Collected data
┌────────
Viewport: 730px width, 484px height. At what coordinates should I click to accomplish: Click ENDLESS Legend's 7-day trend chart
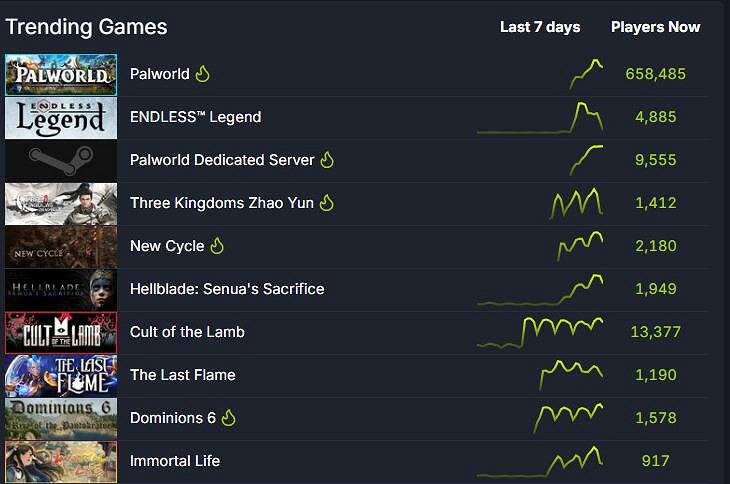(542, 117)
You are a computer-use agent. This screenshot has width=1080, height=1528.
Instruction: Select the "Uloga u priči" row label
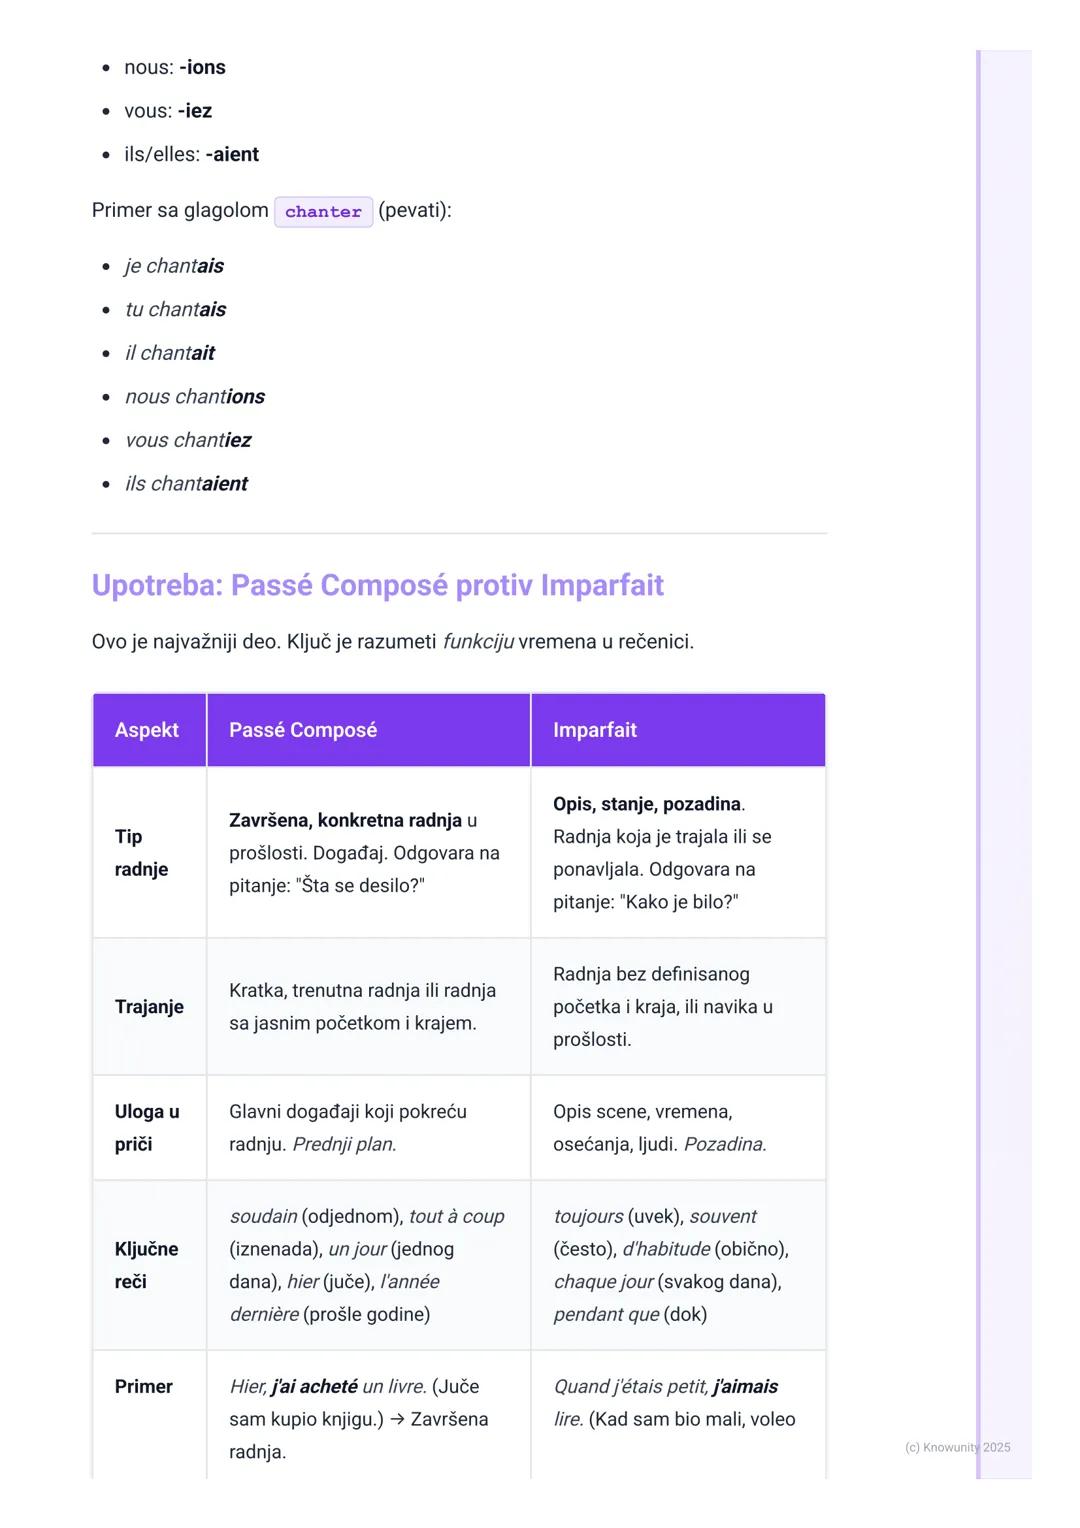(x=147, y=1127)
└────────
Output the records above in their entirety and exactly, leaving out all images.

Viewport: 730px width, 484px height. At what coordinates should I click to accomplish: Click ENDLESS Legend's 7-day trend chart
(542, 117)
You are a computer-use agent. This screenshot has width=1080, height=1528.
Instruction: Select the "Uloga u priči" row label
(x=147, y=1127)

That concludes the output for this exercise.